The critical isthmus or slowest conduction of the circuit of the typical AFL was located around the CTI region (9,15). On the other hand, the critical isthmus was different in each type of atypical AFL. Della et al. (16) demonstrated that the optimal target sites were at the right atrial free wall, septum, left atrium, and coronary sinus. An electroanatomic study by Horlitz et al. (18) showed that there was an abnormal atrial substrate in terms of a low-voltage area in patients with atypical AFL. The optimal ablation sites in those patients were between the LVZs and the anatomic barriers. Tai et al. (10) used NCM to show that there was an activation wave front propagating around the central obstacle in the anterolateral wall with conduction through the channel between the central obstacle and the crista terminalis in atypical right AFL. Radiofrequency ablation of the free-wall channel and/or crista terminalis gap was effective in eliminating those AFLs.
Electrical voltage in diseased atrial myocardium. In the present study, we used the peak negative voltage as a recording technique for the voltage mapping of the RA substrate (4). An atrial substrate characterized by an abnormally low PNV could predict areas with slow conduction during AFL, which would predispose the substrate to sustained AFL. Our studies further demonstrated that individual normalization with a maximal PNV improved the accuracy of predicting the slow conduction region compared with the fixed value of the PNV. This is compatible with the previous experience in the ventricle (19).

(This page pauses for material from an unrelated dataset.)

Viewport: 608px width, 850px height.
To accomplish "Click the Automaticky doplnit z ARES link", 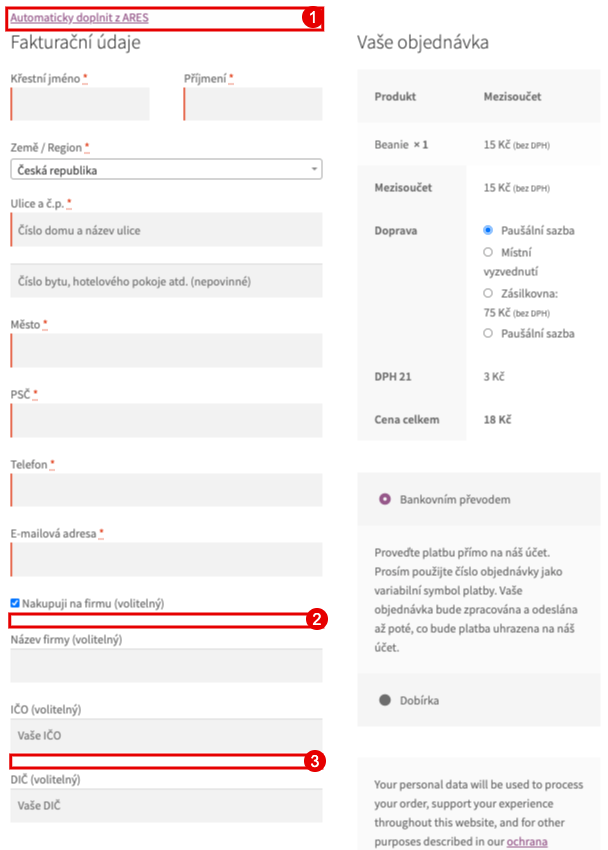I will point(79,18).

It had been shown that diseased myocardium could be diagnosed and distinguished from normal myocardium by a reduction in the unipolar electrical voltage (2,3). Dysfunctional myocardium may be comprised of fibrous tissue and less viable myocardium. The mean voltage reduction of the unipolar voltage was 37% in the contact unipolar recordings and 68% in the contact bipolar recordings in human infarction areas compared with areas remote from the infarction (2,3). Our observation suggested that a 37% preservation of the maximal PNV throughout the entire RA reflected the presence of partly viable tissue in that area which allowed slow conduction during AFL.
Prediction of slow conduction in the protected isthmus. The ROC curve plots the true-positive rate (sensitivity) against the false positive rate (1 specificity) over a range of cut points. The points along the diagonal indicate results that are no better than chance. When comparing tests, the test with the largest area under the ROC curve is preferred, assuming that the goal is to balance the sensitivity and specificity. In this study, a fixed PNV (0.54 mV) was the best cut-off value for predicting slow conduction within the isthmus, but it had a low sensitivity (61.5%). That is because of the large overlap in the PNV between the area with slow conduction and that without, and the fixed unipolar voltage to differentiate that distinction is not very accurate. A ratiometric threshold (37.6% of the maximal PNV), which was normalized by the maximum PNV, had the largest area under the ROC curve, with a higher sensitivity (92.3%) and specificity (85.7%). That provided us with a useful predictor of the slow conduction path within the protected isthmus of atypical right AFL.
Conclusions. Noncontact mapping in patients with atypical right AFL consistently demonstrated slow conduction within the LVZs in and around the crista terminalis. Characterization of the RA substrate in terms of the unipolar PNV is an effective predictor of the slow conduction path within the critical isthmus of the re-entrant circuit. A ratiometric threshold, normalized by the maximum PNV, provided diagnostic accuracy over a fixed amplitude threshold.